You may remember the first article in our Responsible AI in practice series, where we set the stage for the series — highlighting use cases from different industries along with actionable tips and tricks to execute within Dataiku — with a healthcare use case. Well, we’re back for round two and ready to discuss bias in marketing personalization (think targeted advertisements and dynamic pricing).
Yes, it’s true that even when checking data for potential biases, models can still ultimately be biased. Before prescribing any resolution to the problem of model bias, model builders (such as data scientists) need to learn more about how biased a model is by measuring some fairness metrics. The good news is Dataiku makes this process easy with our model fairness report, but how can you make sense of it and know which fairness metric to use for your use case? In this article, we’ll provide a high-level overview of the marketing use case along with helpful information on measuring model fairness in Dataiku.
Use Case #2: Biases in Personalized Ads and Dynamic Pricing
According to McKinsey, personalization can reduce acquisition costs by as much as 50%, lift revenues by 5-15%, and increase marketing spend efficiency by 10-30%. There is always the underlying risk, though, that the automated systems behind these marketing personalization campaigns perpetuate harmful biases.

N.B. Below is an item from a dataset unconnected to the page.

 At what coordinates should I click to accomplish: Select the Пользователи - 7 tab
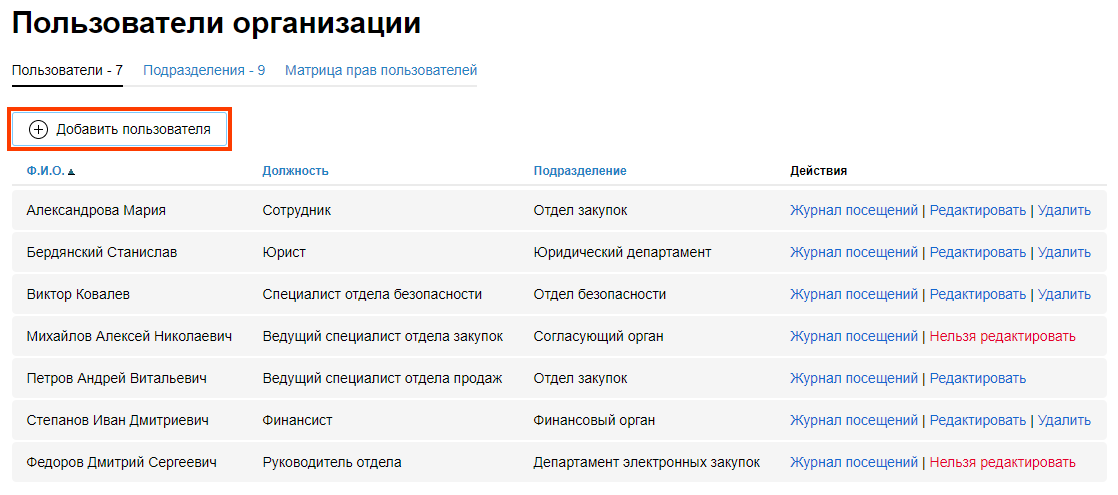pos(67,71)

This example from the Harvard Business Review outlines, with the example of dynamic pricing and targeted ad discounts, if (and how) biases may arise if the prices end users pay are decided by an algorithm (i.e., if a company wants to use historical data to train said algorithm to identify the customers, who will be the most receptive to price discounts?). The article states that so long as the customer profiles you feed into the algorithm contain attributes that correlate with demographic characteristics, it is highly likely that the algorithm will end up making different recommendations for different groups.
In the article, the authors discuss the problem of targeted advertisements and pricing that inadvertently give better discounts to residents in high income areas. A similar form of discrimination could occur across different age groups. What if the historic promotional data is not well balanced across various age groups and there is more information on promotional responses for customers in the 18-55 age ranges versus those over 70? A model built on this data will not perform as well for the 70+ cohort and, as a result, fail to target customers who would actually use the promotion and create a pricing inequality between different populations of customers.
Do It in Dataiku!
As mentioned earlier, companies frequently send coupons and promotional discounts to customers to encourage spending and promote loyalty. In order to target these promotions most effectively, marketing teams will use historic redemption data to determine which customers to send new coupons to. Historic data is always biased — in this case, among different age groups in a given population. These biases will naturally reflect themselves in the model we build, so we need a way to measure and assess the fairness of a model.
Dataiku’s model fairness report calculates four widely accepted fairness metrics for binary classification models. It is not mathematically possible to satisfy all of these metrics at the same time, which means that we need to choose a single metric to prioritize for fairness. Which metric is most relevant will depend strongly on the intended use and impact of the model. In order to use the fairness report effectively and understand the various outputs, we’ll walk through the meaning and tradeoffs of each metric using an example from the world of targeted advertisements.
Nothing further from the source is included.